Clinton mostly aligns himself with Obama on the big picture, arguing that the president did the right thing, or at least the best he could given the economy he inherited, with the stimulus package. He dismisses Republican notions, such as privatizing Medicare and Medicaid, and rebukes Republican tax cuts, contrasting the George W. Bush era with his own. “The antigovernment movement’s most cherished conviction is that we can’t raise taxes on the ‘job creators,’ ” Clinton writes. “We tried it their way for twenty of the last thirty years, and their strategy of using blanket tax cuts for high-income individuals didn’t work.”
Clinton, at times, paints a gloomy portrait of the U.S. economy : “It is heartening that people all over the world want to pursue their version of the American Dream but troubling that others are doing a better job than we are of providing it to their people,” he writes in a passage about America’s standing in the world. “I can understand the pessimism of the young,” he writes. He later adds: “We’re in a mess now.”
Clinton repeatedly attempts to turn back to a more hopeful future, with the exhortation that the country get “back in the future business,” a hallmark of his time in politics.

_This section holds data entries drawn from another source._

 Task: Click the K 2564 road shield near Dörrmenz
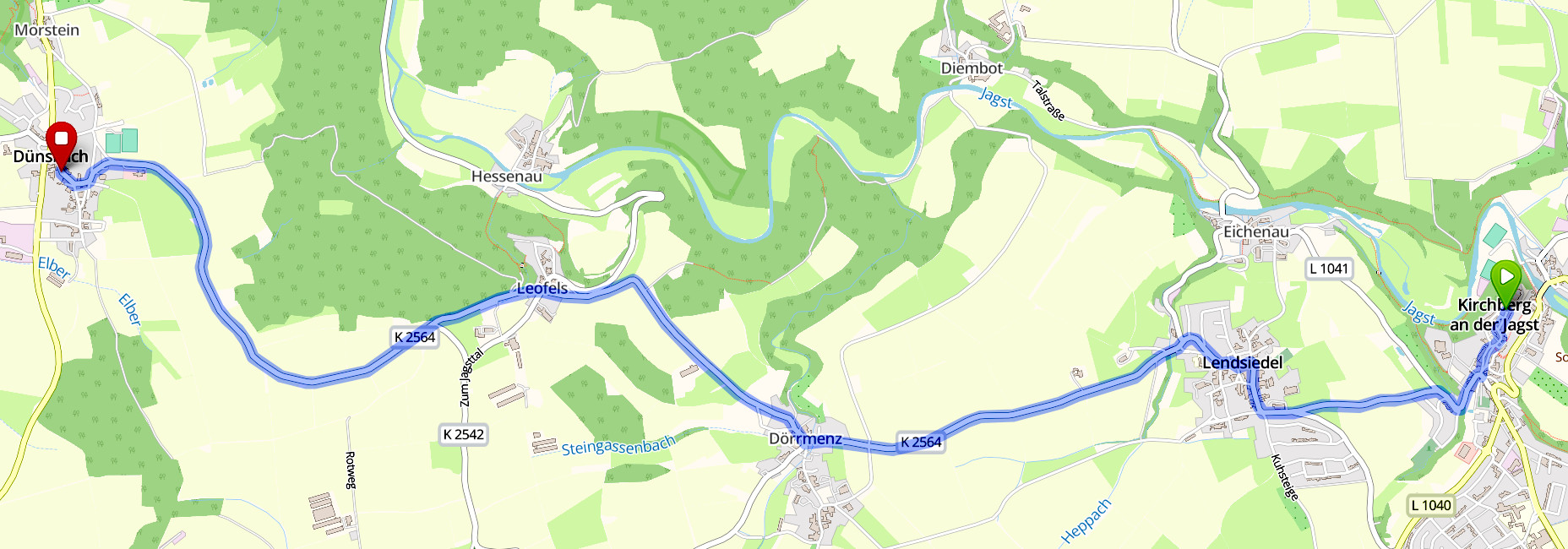(920, 442)
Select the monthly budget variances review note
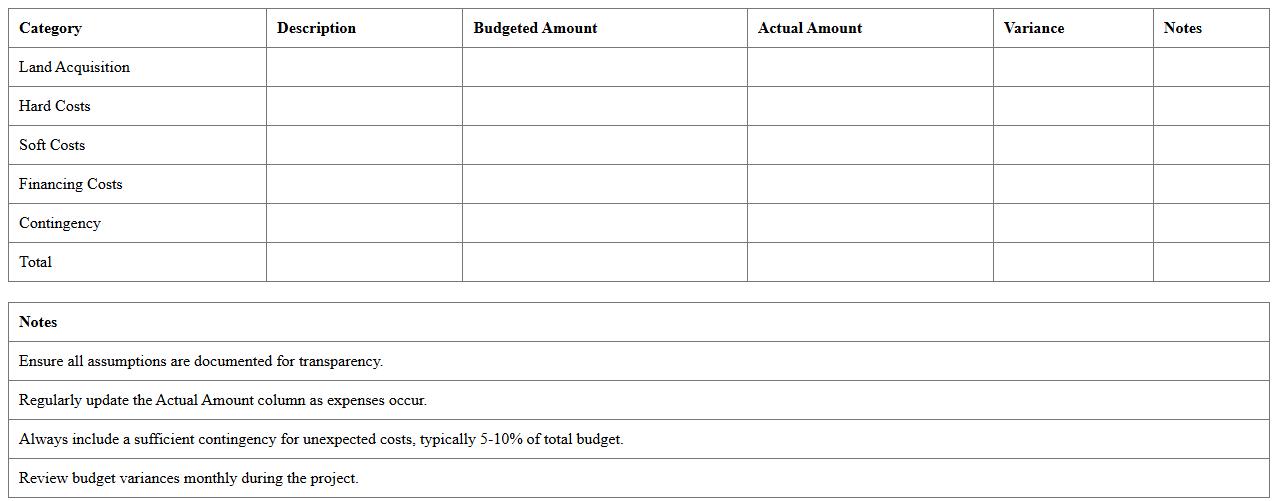Image resolution: width=1278 pixels, height=501 pixels. [189, 478]
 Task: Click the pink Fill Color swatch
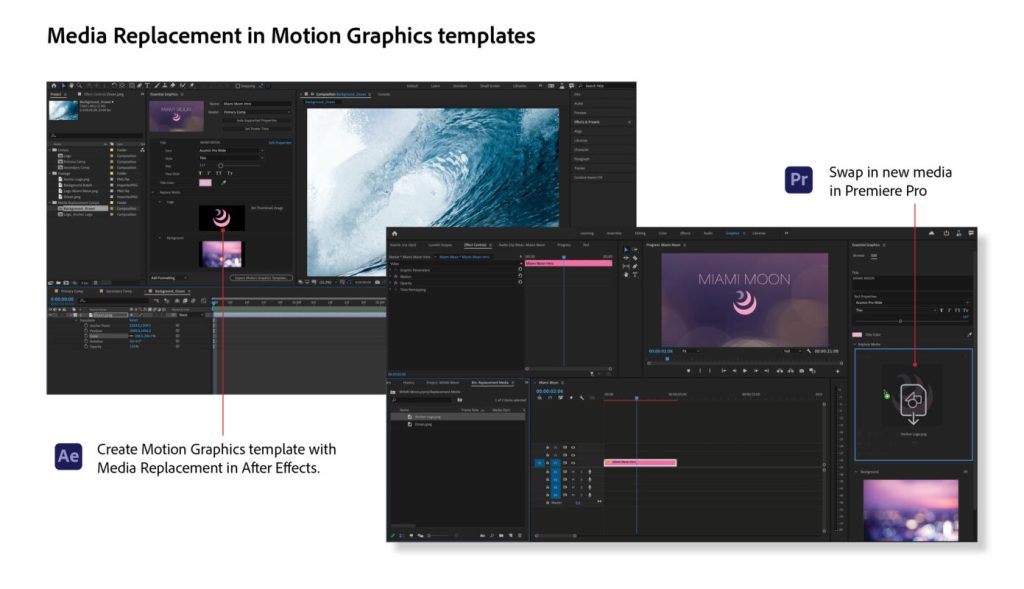click(x=205, y=183)
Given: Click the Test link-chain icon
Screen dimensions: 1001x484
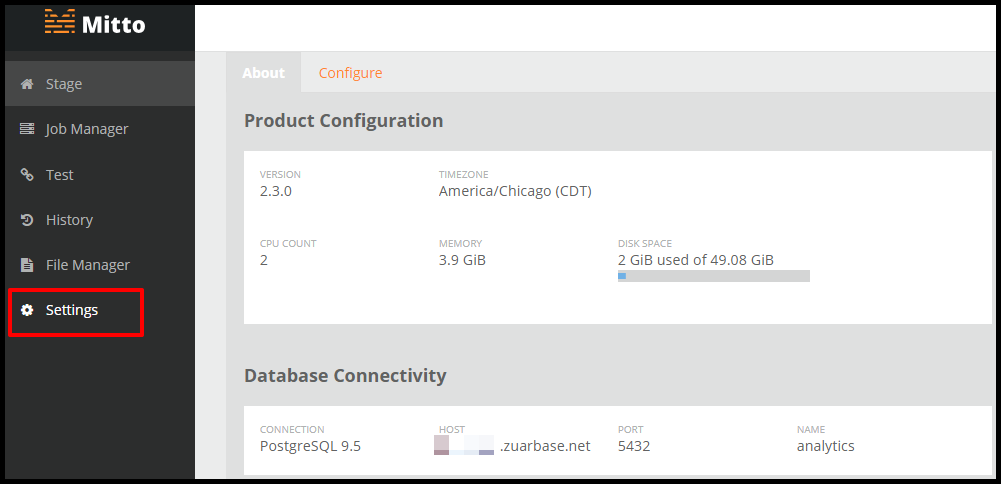Looking at the screenshot, I should [x=27, y=174].
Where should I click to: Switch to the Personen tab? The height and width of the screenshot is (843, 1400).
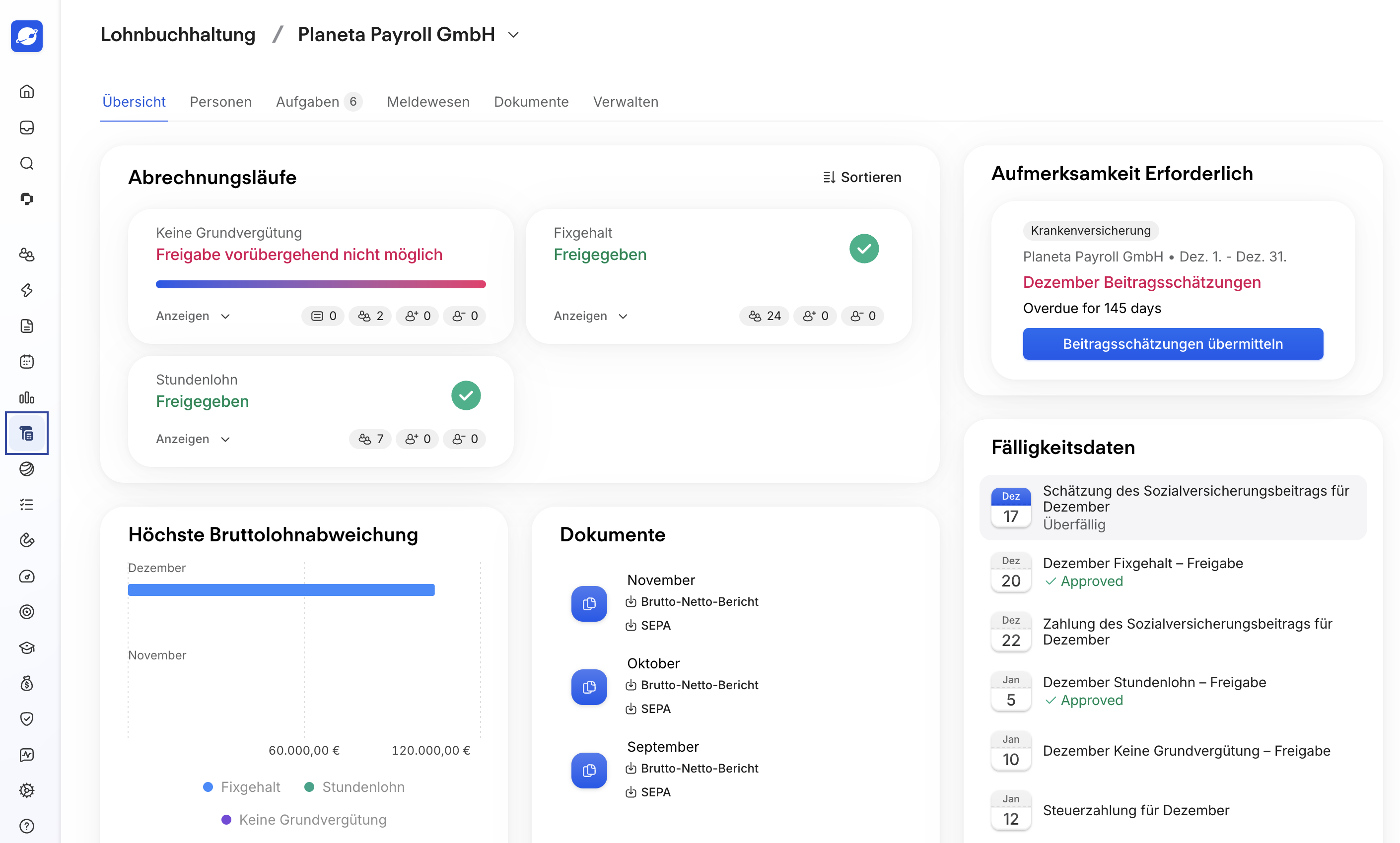(220, 102)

Where Clinton gives Obama direct policy advice, it is fairly impersonal, suggesting, for example, that the president restore the Small Business Administration as a Cabinet agency.

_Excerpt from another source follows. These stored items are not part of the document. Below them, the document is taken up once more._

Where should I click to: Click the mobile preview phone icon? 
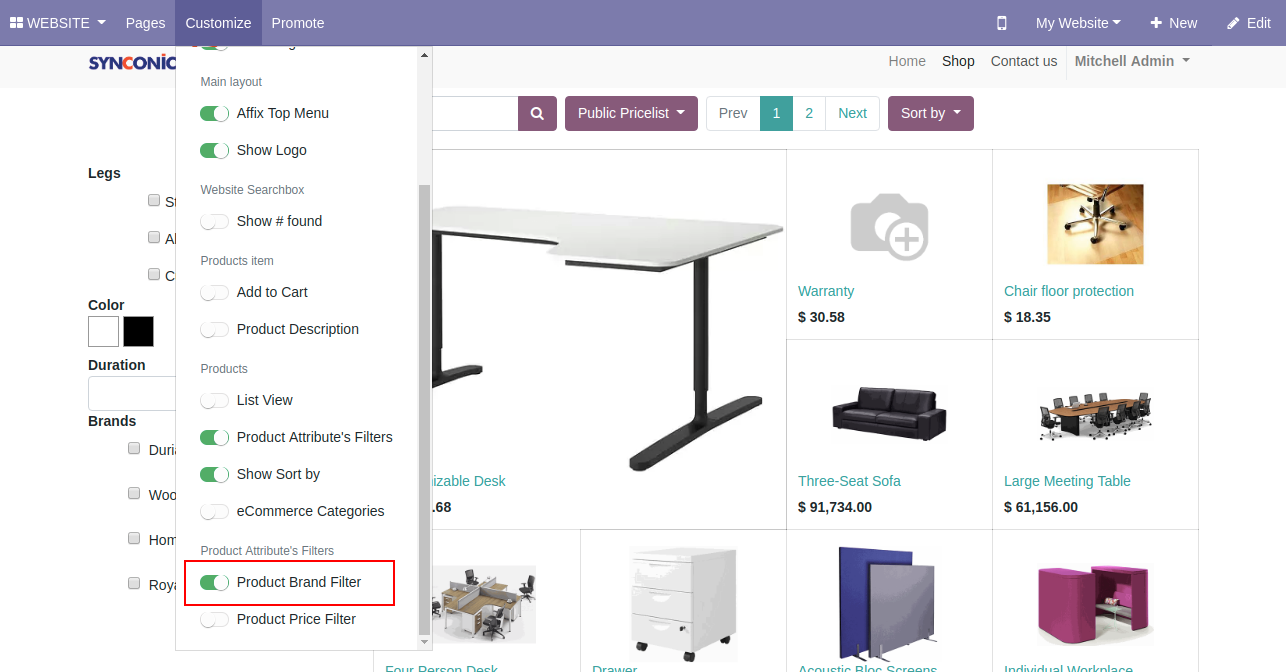coord(1002,23)
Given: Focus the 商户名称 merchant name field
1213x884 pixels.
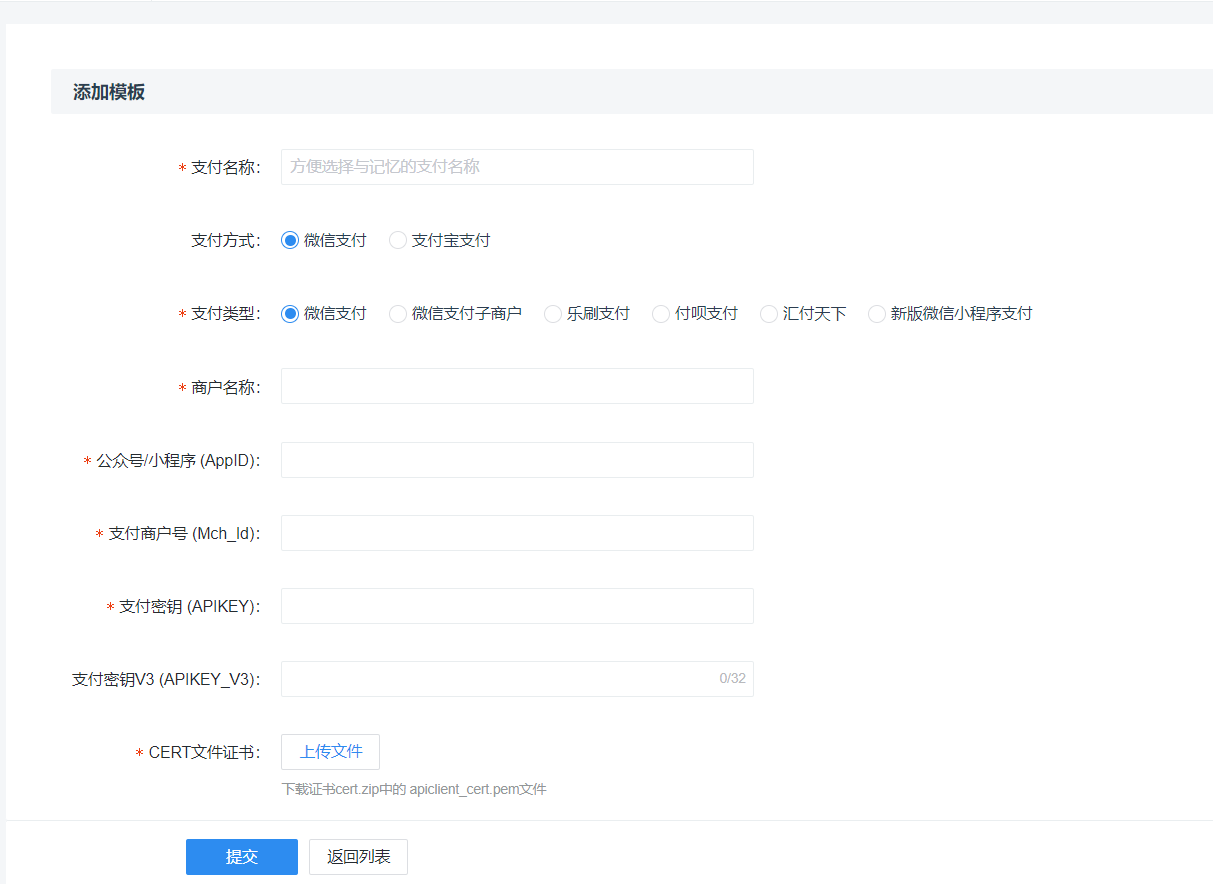Looking at the screenshot, I should coord(516,386).
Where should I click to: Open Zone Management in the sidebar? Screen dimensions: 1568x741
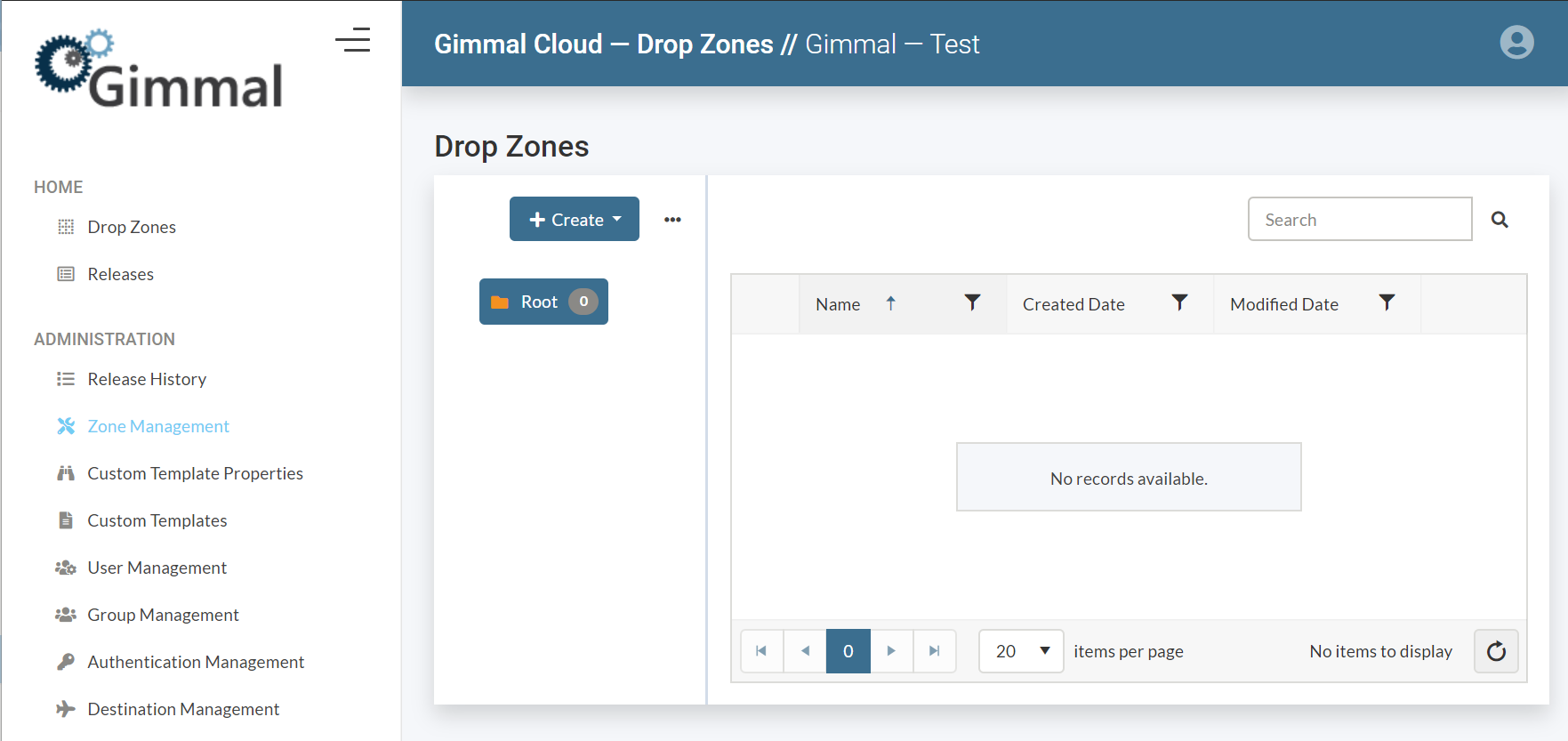158,426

His more cutting criticism of Obama is implied. Clinton praises Wall Street executives, saying that many would be willing to contribute to improving the economy and cutting the deficit. “Many of them supported me when I raised their taxes in 1993, because I didn’t attack them for their success,” Clinton writes. Unspoken is that Obama has at times eviscerated Wall Street for its excesses, infuriating its leaders.
Clinton, of course, has been criticized for his administration’s role in creating the environment for the crisis to unfold, particularly the repeal of stricter banking regulations.

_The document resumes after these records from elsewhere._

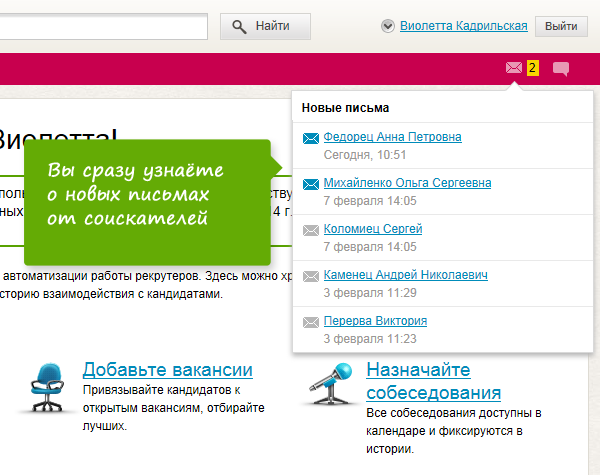600x475 pixels.
Task: Open the chat bubble icon in header
Action: coord(561,69)
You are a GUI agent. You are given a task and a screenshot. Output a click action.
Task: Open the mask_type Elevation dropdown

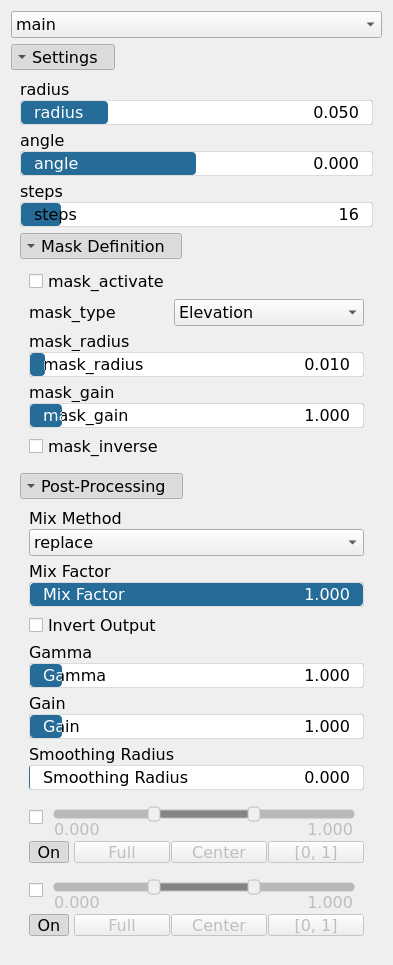269,313
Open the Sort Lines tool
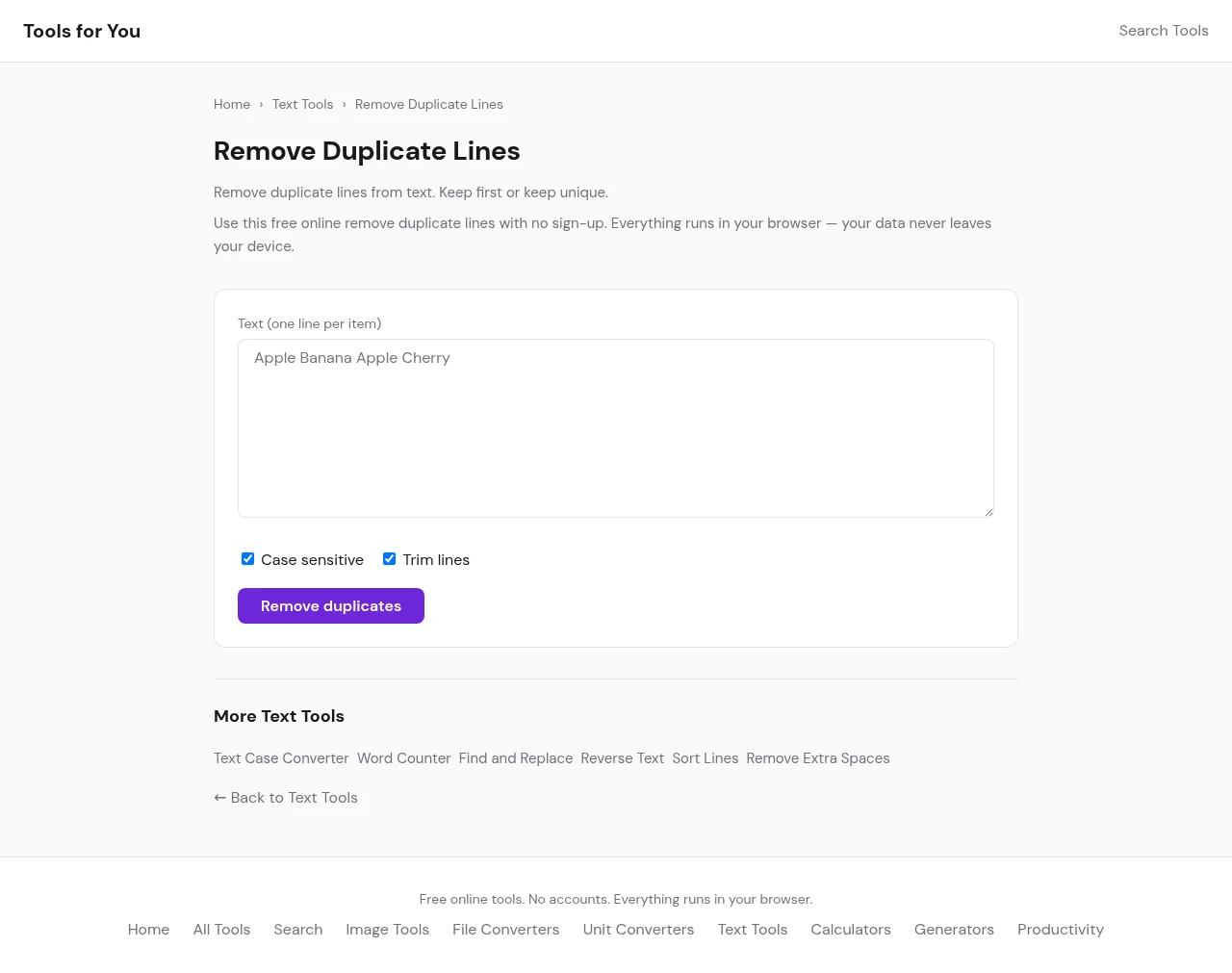1232x973 pixels. (x=705, y=758)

Specific suggestions in the book will sound familiar to followers of the Obama presidency. Clinton proposes letting homeowners with government-guaranteed mortgages refinance their loans at a lower interest rate, which the White House did two weeks ago. He encourages the passage of free-trade agreements with South Korea, Colombia and Panama, which Obama signed into law last month.
The relationship between Clinton and Obama has long been a complex one, with most public signs pointing to a polite but distant friendship. Obama has embraced Clinton’s economic expertise, inviting him to play golf this year and to discuss the economy, rehiring members of his economic team and launching a new strategy of executive actions akin to Clinton’s in the mid-1990s.
Yet the former president has occasionally upstaged the current one, as he did when he lingered in the Brady Press Briefing Room in December 2010 after Obama invited him to the White House to discuss a tax deal with Republicans. Clinton has disagreed with Obama on policy at times. But officials on both sides insist that the friction of the Democratic primary has long since dissipated, with Hillary Rodham Clinton now in the Cabinet.
If Clinton’s 2010 appearance before reporters at the White House hinted that he wished he were eligible for a third term, “Back to Work” holds evidence that Clinton is playing armchair quarterback as intensively as ever. Ever the wonk, he cites recent Government Accountability Office reports on government waste and offers charts of global rankings based on total tax revenue as a percentage of GDP. He does not, however, promise that his point of view — and thus Democrats — will prevail, closing the book by saying he does not “know how this will turn out.”
“While of course people will always try to hype even the narrowest policy disagreement between them,” said Obama economic adviser Gene Sperling, “that is small ball and overwhelmed by the benefit of having President Clinton out there as a powerful voice advocating for the American Jobs Act and the other main planks of the Obama economic agenda.”